Cependant, la majeure partie du corps enseignant a toujours soutenu le projet. Dès le départ, le véritable enjeu a plutôt été d’entraîner les élèves. «L’objectif n’était pas d’emporter leur adhésion, mais de les amener à s’investir dans le projet», souligne Hugues Roussel. L’année dernière, des réunions ont d’abord été organisées avec les lycéens. Beaucoup étaient rebutés par le mot «uniforme». Pour certains, il renvoyait à l’univers très strict du militaire ou du gendarme.
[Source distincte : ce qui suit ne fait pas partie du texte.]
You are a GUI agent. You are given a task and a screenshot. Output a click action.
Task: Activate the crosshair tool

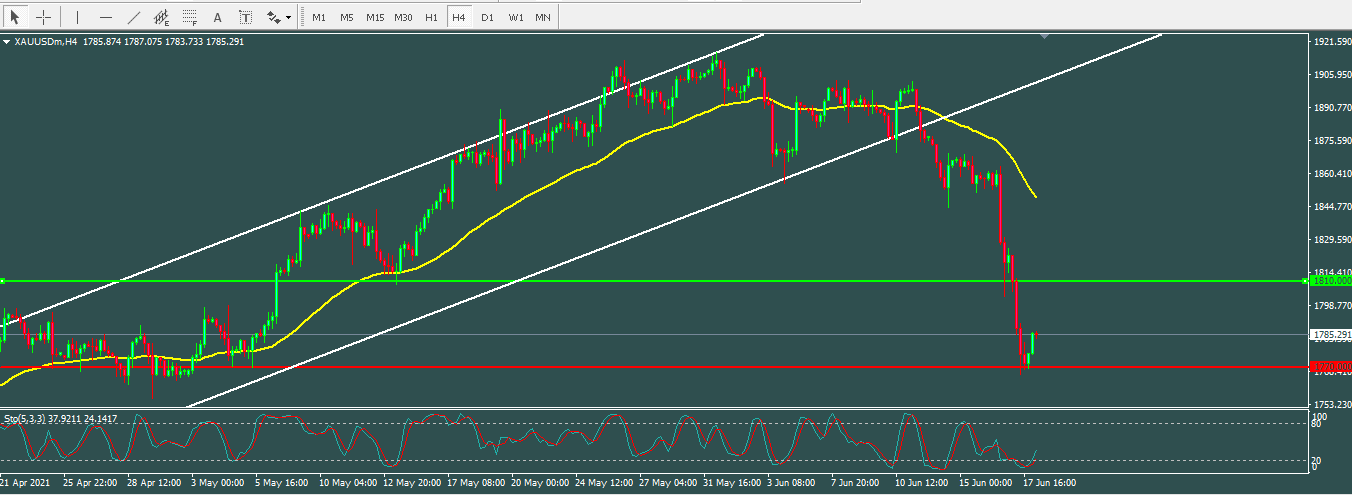[43, 17]
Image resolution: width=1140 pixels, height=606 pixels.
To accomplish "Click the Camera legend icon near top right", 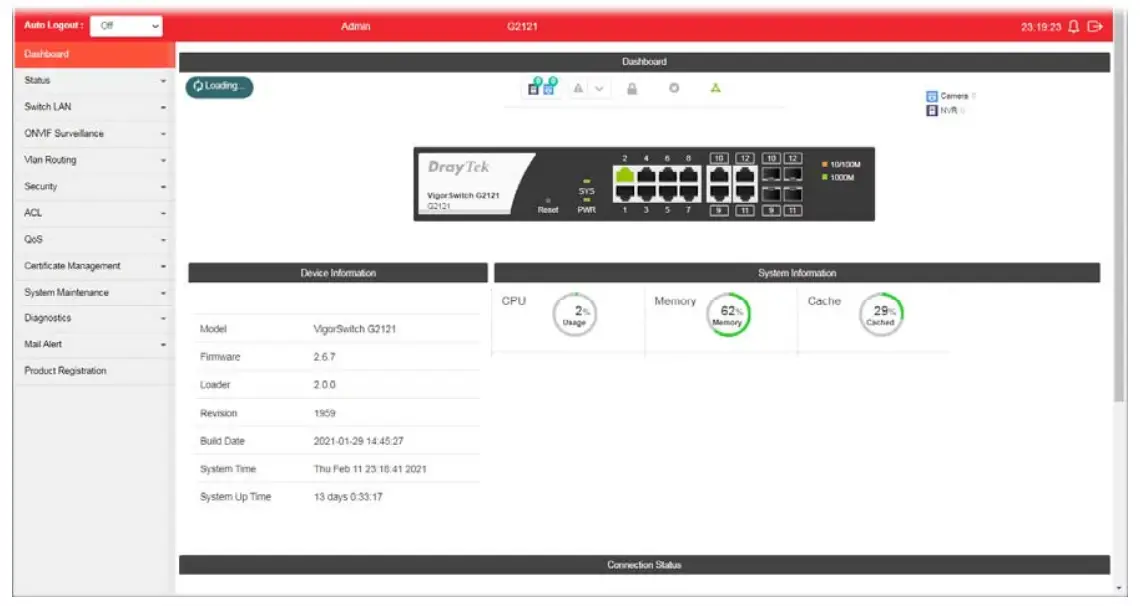I will pyautogui.click(x=933, y=94).
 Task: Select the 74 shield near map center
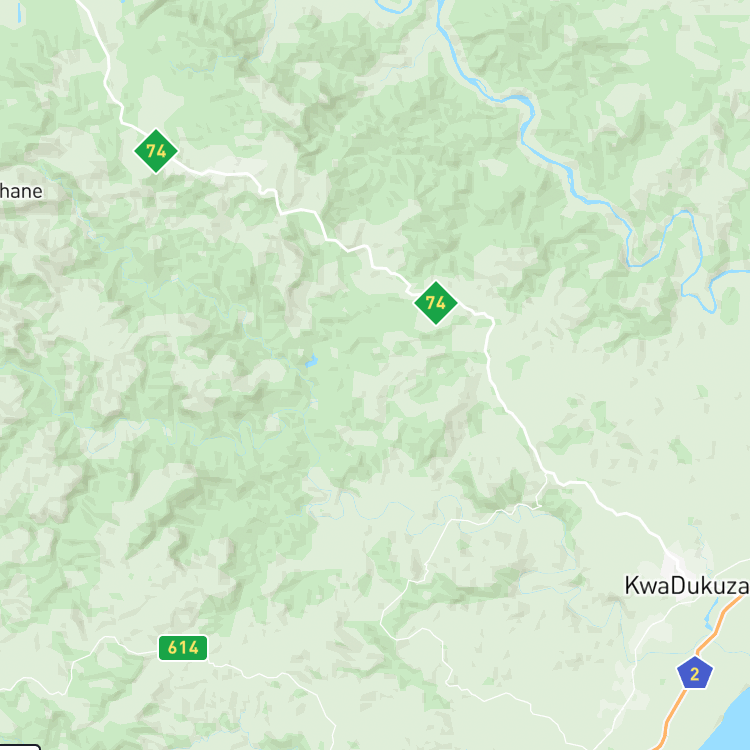click(436, 303)
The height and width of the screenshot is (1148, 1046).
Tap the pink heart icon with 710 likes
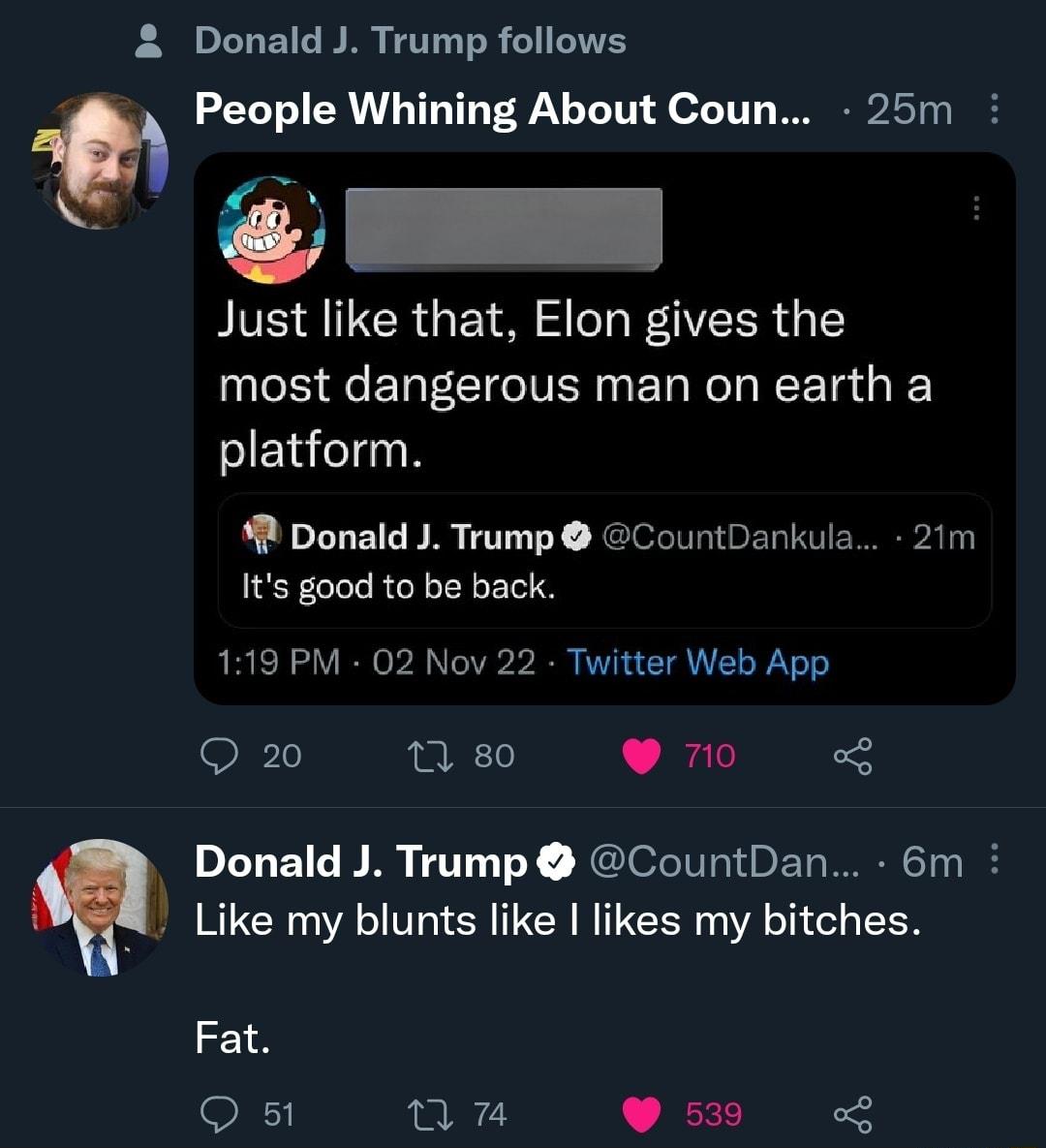[640, 757]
Pour d’autres, c’était l’imaginaire du lycée traditionnel britannique, à la Oxford : veste et cravate pour les garçons, chemisier et tailleurs pour les filles. Un style à mille lieues de leurs codes vestimentaires.

Le nouveau logo du lycée est cousu sur la poitrine.Eloi PASSOT / Le Figaro Etudiant
Le logo de la région Hauts-de-France est cousu sur la manche.Eloi PASSOT / Le Figaro Etudiant

Hugues Roussel décide alors de ne plus parler d’«uniforme», mais de «tenue unique». «L’expression correspondait davantage à leur perception de ce qu’ils portent à l’heure actuelle», explique le proviseur. Puis les élèves ont été invités à s’investir. Dans la tenue elle-même. Mais aussi dans le choix du logo qui a été cousu sur les poitrines. «Le polo et le sweat font assez habillé, mais ça reste décontracté, surtout qu’ils gardent le choix du pantalon», souligne Céline Orsan, directrice déléguée aux formations professionnelles et technologiques. Aujourd’hui, une majorité d’élèves peut continuer à se dire opposée à l’uniforme. Il n’empêche que les lycéens se sont approprié le projet en amont. «Très rapidement il y aura même plus de questionnements, veut croire Hugues Roussel. Ça deviendra le fonctionnement normal de l’établissement.»